Here is a way to check your numbers. If you have

  • $\Pr(A \cap B \cap C) = d/s$
  • $\Pr(A \cap B \cap C^c) = e/s$
  • $\Pr(A \cap B^c \cap C) = f/s$
  • $\Pr(A \cap B^c \cap C^c) = g/s$
  • $\Pr(A^c \cap B \cap C) = h/s$
  • $\Pr(A^c \cap B \cap C^c) = i/s$
  • $\Pr(A^c \cap B^c \cap C) = j/s$
  • $\Pr(A^c \cap B^c \cap C^c) = k/s$

where $s=d+e+f+g+h+i+j+k$, then $\Pr(B \cap C) = \dfrac{d+h}{s}$ and $\Pr(A | B \cap C) = \dfrac{d}{d+h}$.

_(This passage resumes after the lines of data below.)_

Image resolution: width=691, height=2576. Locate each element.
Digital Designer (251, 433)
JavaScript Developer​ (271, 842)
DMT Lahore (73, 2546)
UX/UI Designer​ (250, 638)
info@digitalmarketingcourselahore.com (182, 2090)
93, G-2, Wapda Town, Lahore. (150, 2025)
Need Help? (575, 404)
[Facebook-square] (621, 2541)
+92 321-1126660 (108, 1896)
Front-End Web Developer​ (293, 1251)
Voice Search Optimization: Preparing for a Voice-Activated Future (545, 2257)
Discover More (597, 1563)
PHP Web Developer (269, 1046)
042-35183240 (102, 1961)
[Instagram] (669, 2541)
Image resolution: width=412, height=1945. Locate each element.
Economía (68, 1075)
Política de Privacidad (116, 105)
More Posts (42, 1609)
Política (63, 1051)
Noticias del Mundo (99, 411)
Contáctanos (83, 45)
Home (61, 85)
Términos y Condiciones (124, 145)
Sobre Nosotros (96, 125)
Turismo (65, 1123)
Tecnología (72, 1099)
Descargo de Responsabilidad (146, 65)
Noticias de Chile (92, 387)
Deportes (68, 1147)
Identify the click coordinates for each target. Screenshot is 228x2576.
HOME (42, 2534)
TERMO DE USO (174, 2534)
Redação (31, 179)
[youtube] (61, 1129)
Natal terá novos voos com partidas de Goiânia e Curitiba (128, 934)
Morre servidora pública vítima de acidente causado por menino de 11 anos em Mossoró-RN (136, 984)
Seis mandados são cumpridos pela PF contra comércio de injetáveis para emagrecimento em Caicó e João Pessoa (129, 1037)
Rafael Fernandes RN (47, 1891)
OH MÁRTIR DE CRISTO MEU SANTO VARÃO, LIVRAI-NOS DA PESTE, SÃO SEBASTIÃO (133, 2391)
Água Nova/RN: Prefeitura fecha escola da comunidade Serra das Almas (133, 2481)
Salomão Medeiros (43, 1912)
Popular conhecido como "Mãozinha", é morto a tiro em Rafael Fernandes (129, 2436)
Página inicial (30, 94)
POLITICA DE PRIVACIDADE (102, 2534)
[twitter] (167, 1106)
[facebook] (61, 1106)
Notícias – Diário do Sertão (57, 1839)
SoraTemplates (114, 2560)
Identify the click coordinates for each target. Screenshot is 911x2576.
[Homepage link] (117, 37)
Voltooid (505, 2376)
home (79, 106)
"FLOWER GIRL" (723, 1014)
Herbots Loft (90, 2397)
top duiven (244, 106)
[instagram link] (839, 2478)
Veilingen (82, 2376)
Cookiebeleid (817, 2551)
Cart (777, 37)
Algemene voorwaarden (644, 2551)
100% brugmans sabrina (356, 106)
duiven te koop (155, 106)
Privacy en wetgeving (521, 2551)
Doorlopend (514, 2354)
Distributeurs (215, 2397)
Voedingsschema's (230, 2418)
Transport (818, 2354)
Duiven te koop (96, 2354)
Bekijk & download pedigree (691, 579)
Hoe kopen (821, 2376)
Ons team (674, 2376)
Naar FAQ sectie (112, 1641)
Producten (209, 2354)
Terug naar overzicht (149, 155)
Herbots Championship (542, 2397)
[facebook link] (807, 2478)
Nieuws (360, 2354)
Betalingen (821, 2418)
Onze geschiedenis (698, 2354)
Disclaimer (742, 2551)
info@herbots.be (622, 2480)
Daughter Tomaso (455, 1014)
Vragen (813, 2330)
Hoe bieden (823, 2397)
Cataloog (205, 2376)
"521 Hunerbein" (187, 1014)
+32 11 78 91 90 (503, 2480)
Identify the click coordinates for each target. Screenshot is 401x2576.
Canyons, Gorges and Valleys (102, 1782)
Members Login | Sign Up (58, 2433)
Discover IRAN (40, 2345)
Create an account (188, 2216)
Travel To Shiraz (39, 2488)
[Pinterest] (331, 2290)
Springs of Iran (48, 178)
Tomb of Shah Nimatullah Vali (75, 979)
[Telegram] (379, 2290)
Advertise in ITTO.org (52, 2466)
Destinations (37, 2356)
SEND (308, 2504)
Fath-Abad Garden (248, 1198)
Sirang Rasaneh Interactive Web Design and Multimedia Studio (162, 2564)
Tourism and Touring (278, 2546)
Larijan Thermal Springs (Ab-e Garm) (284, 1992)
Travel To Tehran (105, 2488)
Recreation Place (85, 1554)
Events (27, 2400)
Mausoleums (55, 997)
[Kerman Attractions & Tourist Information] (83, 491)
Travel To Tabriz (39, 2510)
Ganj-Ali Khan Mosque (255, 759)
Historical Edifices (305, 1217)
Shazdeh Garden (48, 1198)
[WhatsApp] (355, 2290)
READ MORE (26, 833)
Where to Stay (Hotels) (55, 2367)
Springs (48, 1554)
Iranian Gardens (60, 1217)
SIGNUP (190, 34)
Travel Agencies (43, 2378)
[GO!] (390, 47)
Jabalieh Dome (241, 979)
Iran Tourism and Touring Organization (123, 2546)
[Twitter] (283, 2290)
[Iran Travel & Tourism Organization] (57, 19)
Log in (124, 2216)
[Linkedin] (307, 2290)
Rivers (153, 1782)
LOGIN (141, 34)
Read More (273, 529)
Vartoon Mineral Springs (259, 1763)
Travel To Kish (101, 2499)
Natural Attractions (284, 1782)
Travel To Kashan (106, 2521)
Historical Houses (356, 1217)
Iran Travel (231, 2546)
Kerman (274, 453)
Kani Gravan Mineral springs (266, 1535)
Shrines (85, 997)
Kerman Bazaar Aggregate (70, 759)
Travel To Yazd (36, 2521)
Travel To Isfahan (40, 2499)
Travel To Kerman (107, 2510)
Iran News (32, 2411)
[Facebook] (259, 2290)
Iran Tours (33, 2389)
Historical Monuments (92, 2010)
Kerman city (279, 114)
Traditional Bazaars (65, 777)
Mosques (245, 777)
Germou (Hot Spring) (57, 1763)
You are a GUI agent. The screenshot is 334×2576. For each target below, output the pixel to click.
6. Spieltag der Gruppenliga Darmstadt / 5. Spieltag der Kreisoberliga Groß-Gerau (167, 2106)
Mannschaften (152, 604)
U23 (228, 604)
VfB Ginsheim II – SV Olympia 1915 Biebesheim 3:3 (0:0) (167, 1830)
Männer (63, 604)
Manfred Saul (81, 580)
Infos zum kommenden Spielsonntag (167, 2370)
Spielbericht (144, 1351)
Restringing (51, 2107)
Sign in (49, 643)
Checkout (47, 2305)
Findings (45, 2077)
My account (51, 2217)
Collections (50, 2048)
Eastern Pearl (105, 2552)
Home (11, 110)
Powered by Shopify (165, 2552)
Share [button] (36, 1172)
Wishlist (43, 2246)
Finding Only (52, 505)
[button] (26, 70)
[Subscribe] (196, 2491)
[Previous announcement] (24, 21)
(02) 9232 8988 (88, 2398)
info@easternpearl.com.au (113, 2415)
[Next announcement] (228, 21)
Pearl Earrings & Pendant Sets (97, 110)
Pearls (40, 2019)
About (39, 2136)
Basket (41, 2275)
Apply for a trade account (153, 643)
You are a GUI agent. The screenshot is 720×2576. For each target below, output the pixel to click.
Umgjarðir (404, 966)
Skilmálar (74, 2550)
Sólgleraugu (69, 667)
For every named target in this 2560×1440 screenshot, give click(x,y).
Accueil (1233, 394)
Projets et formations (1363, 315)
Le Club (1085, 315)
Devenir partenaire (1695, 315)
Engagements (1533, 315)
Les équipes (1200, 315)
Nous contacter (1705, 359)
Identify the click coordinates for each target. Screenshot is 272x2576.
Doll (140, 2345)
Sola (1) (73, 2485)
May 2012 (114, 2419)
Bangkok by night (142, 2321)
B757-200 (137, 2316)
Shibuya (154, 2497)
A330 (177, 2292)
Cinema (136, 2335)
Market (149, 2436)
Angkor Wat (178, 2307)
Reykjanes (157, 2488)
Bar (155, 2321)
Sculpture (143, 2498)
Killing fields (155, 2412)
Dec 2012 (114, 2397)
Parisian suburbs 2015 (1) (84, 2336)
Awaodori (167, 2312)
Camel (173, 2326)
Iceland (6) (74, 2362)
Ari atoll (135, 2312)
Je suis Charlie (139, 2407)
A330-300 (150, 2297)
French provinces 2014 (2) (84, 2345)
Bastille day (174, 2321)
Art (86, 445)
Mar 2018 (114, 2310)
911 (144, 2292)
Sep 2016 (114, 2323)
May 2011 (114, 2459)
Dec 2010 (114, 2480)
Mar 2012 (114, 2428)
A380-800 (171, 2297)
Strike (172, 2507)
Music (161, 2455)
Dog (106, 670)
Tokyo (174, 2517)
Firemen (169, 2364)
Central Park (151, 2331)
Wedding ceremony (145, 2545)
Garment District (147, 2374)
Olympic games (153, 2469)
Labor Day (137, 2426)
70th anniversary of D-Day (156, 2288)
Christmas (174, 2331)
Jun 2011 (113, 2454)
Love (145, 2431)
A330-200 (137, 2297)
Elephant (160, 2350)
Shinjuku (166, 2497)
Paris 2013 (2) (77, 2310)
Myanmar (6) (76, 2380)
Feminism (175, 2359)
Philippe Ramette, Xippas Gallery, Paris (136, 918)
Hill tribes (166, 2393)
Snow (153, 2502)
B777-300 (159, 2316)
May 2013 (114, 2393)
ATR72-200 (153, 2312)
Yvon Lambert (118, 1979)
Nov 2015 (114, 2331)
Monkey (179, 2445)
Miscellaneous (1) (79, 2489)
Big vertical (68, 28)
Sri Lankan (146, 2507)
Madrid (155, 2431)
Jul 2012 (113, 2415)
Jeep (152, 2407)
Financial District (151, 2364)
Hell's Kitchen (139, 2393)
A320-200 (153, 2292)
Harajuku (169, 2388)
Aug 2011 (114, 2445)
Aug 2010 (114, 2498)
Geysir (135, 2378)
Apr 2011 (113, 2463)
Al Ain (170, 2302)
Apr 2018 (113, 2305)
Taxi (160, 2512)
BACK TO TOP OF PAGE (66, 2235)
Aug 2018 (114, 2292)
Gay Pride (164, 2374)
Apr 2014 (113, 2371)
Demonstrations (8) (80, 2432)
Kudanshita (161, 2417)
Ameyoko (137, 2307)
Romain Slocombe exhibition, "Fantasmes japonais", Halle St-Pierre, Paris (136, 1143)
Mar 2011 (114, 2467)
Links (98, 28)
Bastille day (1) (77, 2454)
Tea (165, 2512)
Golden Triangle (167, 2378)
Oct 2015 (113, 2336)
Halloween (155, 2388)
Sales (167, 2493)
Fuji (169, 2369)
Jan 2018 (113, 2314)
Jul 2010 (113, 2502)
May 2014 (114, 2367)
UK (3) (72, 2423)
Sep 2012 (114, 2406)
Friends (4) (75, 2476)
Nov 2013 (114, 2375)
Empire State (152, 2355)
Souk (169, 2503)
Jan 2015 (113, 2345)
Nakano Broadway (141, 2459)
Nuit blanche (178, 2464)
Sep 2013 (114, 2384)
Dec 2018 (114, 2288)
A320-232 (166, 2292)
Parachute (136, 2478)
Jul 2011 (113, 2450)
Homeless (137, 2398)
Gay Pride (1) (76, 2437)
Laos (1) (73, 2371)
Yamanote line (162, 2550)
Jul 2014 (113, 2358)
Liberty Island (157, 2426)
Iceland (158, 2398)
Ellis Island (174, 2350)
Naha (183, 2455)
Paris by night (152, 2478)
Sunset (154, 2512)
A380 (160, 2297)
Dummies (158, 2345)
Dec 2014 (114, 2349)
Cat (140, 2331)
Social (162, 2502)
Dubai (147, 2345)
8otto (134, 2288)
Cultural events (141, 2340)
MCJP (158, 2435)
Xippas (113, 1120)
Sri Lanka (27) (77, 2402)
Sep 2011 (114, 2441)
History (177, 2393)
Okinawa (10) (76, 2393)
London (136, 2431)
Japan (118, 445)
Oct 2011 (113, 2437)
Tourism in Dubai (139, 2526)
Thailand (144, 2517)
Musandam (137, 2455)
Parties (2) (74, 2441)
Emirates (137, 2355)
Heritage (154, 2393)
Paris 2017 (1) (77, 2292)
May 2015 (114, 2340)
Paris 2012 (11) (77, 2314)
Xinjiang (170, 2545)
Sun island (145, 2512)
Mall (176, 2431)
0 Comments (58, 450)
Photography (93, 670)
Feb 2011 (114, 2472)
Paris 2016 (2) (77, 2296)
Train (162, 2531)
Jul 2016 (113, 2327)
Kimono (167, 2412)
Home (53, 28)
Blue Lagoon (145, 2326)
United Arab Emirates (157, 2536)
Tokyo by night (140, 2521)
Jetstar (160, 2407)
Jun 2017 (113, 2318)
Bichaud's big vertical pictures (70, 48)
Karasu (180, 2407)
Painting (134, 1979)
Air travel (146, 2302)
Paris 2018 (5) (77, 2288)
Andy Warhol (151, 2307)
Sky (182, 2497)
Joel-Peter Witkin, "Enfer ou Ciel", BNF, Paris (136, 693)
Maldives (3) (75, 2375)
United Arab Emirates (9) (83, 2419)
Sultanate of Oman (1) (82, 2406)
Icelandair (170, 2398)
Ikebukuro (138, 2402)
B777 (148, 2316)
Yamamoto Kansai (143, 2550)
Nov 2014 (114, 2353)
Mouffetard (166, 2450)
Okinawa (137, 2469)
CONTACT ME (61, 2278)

Given $C$, we just need to look at

  • $\Pr(A \cap B | C) = d/t$
  • $\Pr(A \cap B^c | C) = f/t$
  • $\Pr(A^c \cap B | C) = h/t$
  • $\Pr(A^c \cap B^c | C) = j/t$

where $t=d+f+h+j$ (and $\Pr(C)=t/s$), then $\Pr(B|C) = \dfrac{d+h}{t}$ and $\Pr((A|B)|C) = \dfrac{d}{d+h}$, the same as before.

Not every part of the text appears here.